Besonders hervorzuheben ist Fairytales. Ein wunderschönes Duett zwischen Sandra Schlerent von ELIS und Georg Neuhauser. Wer mit bombastischen Arrangements nichts anfangen kann, mag geneigt sein zu sagen, dass gerade das Stück vor Pathos trieft - sei's drum, mir gefällt's. Was mich allerdings etwas nervt, ist die Tatsache, dass ab dem vierten Stück eine gelangweilte Stimme dem Hörer meint mitteilen zu müssen, dass man gerade dem neuen SERENITY-Album lauscht. Ich bin nicht senil und das bekomme ich so gerade eben noch selber hin. Vielleicht handelt es sich dabei aber auch um diese so genannten "VoiceOver" - die machen uns Redakteuren das Leben echt schwer. Wie soll man bitteschön ein Album rezensieren, wenn alle paar Minuten irgendwer dazwischen quatscht.

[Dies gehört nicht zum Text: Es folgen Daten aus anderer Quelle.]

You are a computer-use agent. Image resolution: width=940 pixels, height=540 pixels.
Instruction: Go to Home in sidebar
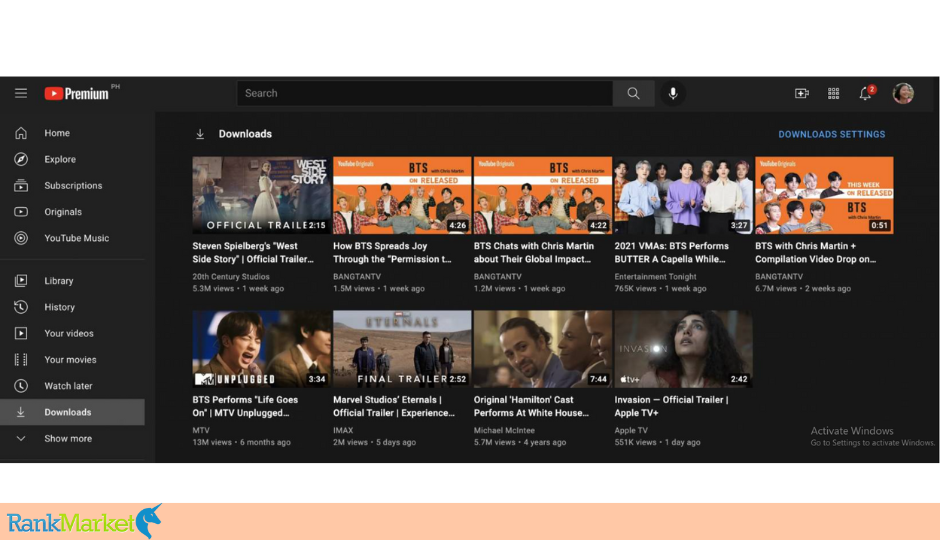tap(57, 133)
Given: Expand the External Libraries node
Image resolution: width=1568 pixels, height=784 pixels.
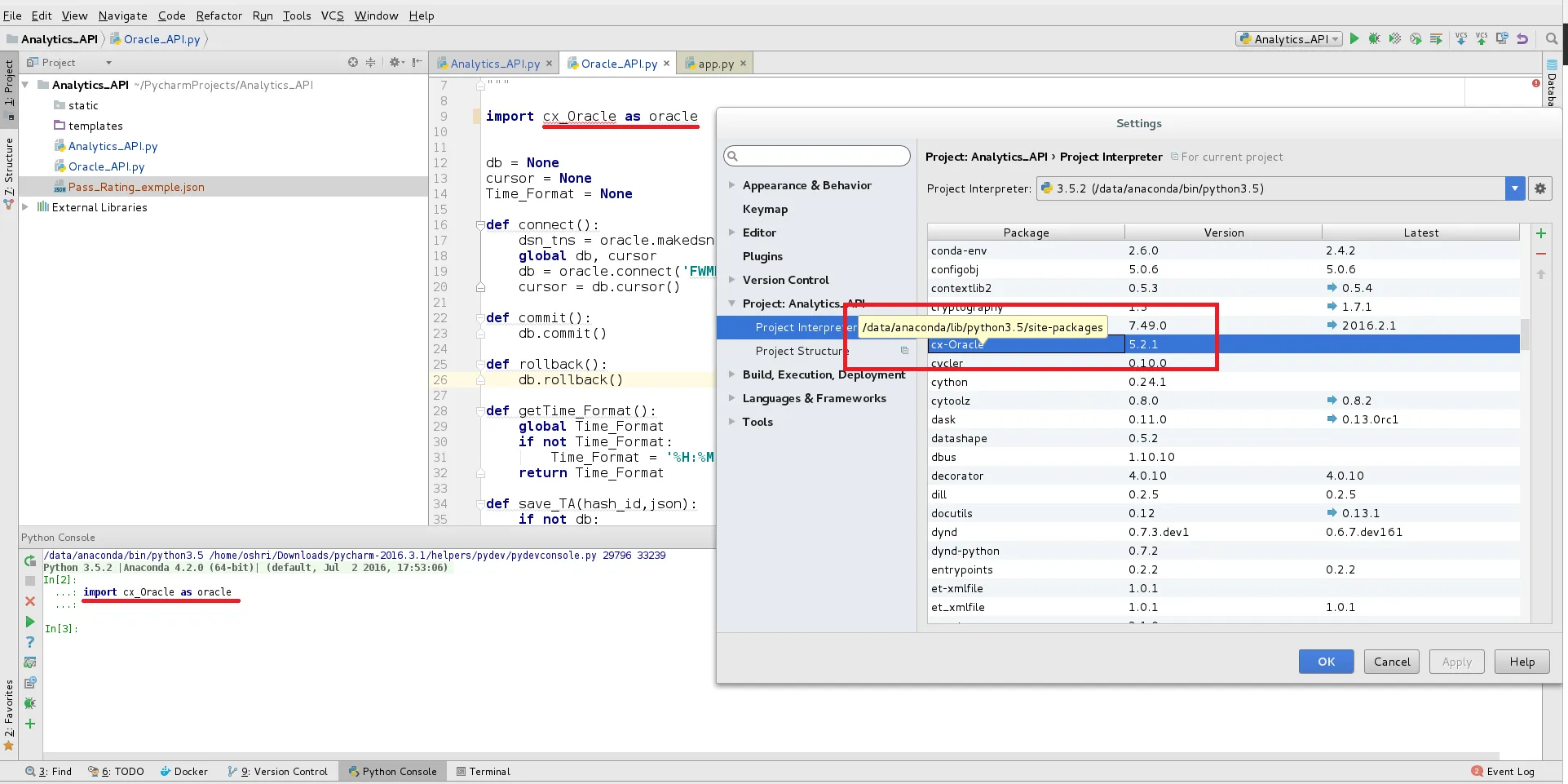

So was gehört verboten und schnellstens wieder abgeschafft!
[Das ist nicht vielleicht, das ist ganz sicher, und dient dazu, die grundsätzlich kriminellen Musikrezensenten von einer illegalen Verbreitung abzuhalten. Prima Idee & vielen Dank dafür. Red.]

Bleibt festzuhalten, dass SERENITY mit "Fallen Sanctuary" ein durchaus gewachsenes und in sich geschlossenes Album gelungen ist, das sich hoffentlich auch live gut umsetzen lässt. Wer die Band nicht kennt, sollte sie schnellstens antesten und dann Tickets für die Tour besorgen. Wir werden berichten.